## REQUIRED WORK
Retype the entries. Match them exactly.

[DATA Boundary: Start]

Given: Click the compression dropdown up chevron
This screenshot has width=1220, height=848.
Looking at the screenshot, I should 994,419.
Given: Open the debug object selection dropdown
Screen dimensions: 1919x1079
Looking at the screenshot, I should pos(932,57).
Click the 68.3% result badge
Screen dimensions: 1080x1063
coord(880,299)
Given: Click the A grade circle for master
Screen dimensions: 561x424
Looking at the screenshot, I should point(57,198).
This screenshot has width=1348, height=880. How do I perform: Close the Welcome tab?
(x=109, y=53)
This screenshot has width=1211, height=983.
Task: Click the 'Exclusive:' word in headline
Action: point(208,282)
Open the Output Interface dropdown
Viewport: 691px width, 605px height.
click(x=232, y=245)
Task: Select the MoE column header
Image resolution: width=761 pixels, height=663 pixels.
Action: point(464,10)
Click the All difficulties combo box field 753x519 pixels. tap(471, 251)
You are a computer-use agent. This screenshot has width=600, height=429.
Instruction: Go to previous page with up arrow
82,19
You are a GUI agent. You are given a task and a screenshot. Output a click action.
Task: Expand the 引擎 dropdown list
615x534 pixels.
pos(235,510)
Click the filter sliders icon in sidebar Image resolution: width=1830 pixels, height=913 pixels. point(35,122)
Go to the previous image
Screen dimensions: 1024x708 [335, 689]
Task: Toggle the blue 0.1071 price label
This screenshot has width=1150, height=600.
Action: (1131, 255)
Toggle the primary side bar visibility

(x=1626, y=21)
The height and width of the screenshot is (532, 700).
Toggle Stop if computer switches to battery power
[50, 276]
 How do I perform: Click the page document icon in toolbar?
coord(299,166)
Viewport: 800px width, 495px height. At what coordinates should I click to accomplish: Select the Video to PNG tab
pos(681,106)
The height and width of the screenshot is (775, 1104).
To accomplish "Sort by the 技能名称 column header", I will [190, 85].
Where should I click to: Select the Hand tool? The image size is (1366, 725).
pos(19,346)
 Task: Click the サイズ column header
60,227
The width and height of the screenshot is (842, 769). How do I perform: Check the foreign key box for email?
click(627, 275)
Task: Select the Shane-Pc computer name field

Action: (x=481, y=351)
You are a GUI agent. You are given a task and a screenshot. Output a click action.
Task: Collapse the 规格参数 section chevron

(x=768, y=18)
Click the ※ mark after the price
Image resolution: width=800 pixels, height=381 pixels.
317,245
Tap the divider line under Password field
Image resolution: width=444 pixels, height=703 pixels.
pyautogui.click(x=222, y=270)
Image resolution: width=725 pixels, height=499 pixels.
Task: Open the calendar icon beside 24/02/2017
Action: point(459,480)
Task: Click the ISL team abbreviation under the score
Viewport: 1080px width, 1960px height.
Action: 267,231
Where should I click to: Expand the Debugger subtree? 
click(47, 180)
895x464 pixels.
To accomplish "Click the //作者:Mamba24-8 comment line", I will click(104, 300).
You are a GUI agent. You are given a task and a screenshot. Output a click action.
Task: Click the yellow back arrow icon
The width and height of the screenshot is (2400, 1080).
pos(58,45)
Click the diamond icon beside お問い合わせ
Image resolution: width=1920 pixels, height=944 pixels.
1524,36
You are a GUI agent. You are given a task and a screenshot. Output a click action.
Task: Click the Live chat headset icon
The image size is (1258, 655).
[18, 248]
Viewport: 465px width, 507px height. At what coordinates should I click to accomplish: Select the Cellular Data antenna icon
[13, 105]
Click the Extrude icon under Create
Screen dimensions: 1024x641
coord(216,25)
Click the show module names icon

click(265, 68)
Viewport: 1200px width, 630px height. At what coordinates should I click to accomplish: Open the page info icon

[DATA Boundary: End]

## RESPONSE BELOW
Given: Click the compression dropdown up chevron
This screenshot has width=1220, height=848.
Looking at the screenshot, I should 994,419.
Given: Open the debug object selection dropdown
Screen dimensions: 1919x1079
Looking at the screenshot, I should pos(932,57).
Click the 68.3% result badge
Screen dimensions: 1080x1063
coord(880,299)
Given: Click the A grade circle for master
Screen dimensions: 561x424
Looking at the screenshot, I should point(57,198).
This screenshot has width=1348, height=880. How do I perform: Close the Welcome tab?
(x=109, y=53)
This screenshot has width=1211, height=983.
Task: Click the 'Exclusive:' word in headline
Action: point(208,282)
Open the Output Interface dropdown
Viewport: 691px width, 605px height.
click(x=232, y=245)
Task: Select the MoE column header
Image resolution: width=761 pixels, height=663 pixels.
Action: point(464,10)
Click the All difficulties combo box field 753x519 pixels. tap(471, 251)
You are a computer-use agent. This screenshot has width=600, height=429.
Instruction: Go to previous page with up arrow
82,19
You are a GUI agent. You are given a task and a screenshot. Output a click action.
Task: Expand the 引擎 dropdown list
615x534 pixels.
pos(235,510)
Click the filter sliders icon in sidebar Image resolution: width=1830 pixels, height=913 pixels. point(35,122)
Go to the previous image
Screen dimensions: 1024x708 [335, 689]
Task: Toggle the blue 0.1071 price label
This screenshot has width=1150, height=600.
Action: (1131, 255)
Toggle the primary side bar visibility

(x=1626, y=21)
The height and width of the screenshot is (532, 700).
Toggle Stop if computer switches to battery power
[50, 276]
 How do I perform: Click the page document icon in toolbar?
coord(299,166)
Viewport: 800px width, 495px height. At what coordinates should I click to accomplish: Select the Video to PNG tab
pos(681,106)
The height and width of the screenshot is (775, 1104).
To accomplish "Sort by the 技能名称 column header", I will [190, 85].
Where should I click to: Select the Hand tool? The image size is (1366, 725).
pos(19,346)
 Task: Click the サイズ column header
60,227
The width and height of the screenshot is (842, 769). How do I perform: Check the foreign key box for email?
click(627, 275)
Task: Select the Shane-Pc computer name field

Action: (x=481, y=351)
You are a GUI agent. You are given a task and a screenshot. Output a click action.
Task: Collapse the 规格参数 section chevron

(x=768, y=18)
Click the ※ mark after the price
Image resolution: width=800 pixels, height=381 pixels.
317,245
Tap the divider line under Password field
Image resolution: width=444 pixels, height=703 pixels.
pyautogui.click(x=222, y=270)
Image resolution: width=725 pixels, height=499 pixels.
Task: Open the calendar icon beside 24/02/2017
Action: point(459,480)
Task: Click the ISL team abbreviation under the score
Viewport: 1080px width, 1960px height.
Action: 267,231
Where should I click to: Expand the Debugger subtree? 
click(47, 180)
895x464 pixels.
To accomplish "Click the //作者:Mamba24-8 comment line", I will click(104, 300).
You are a GUI agent. You are given a task and a screenshot. Output a click action.
Task: Click the yellow back arrow icon
The width and height of the screenshot is (2400, 1080).
pos(58,45)
Click the diamond icon beside お問い合わせ
Image resolution: width=1920 pixels, height=944 pixels.
1524,36
You are a GUI agent. You are given a task and a screenshot. Output a click action.
Task: Click the Live chat headset icon
The image size is (1258, 655).
[18, 248]
Viewport: 465px width, 507px height. At what coordinates should I click to accomplish: Select the Cellular Data antenna icon
[13, 105]
Click the Extrude icon under Create
Screen dimensions: 1024x641
coord(216,25)
Click the show module names icon

click(265, 68)
Viewport: 1200px width, 630px height. At what coordinates should I click to accomplish: Open the page info icon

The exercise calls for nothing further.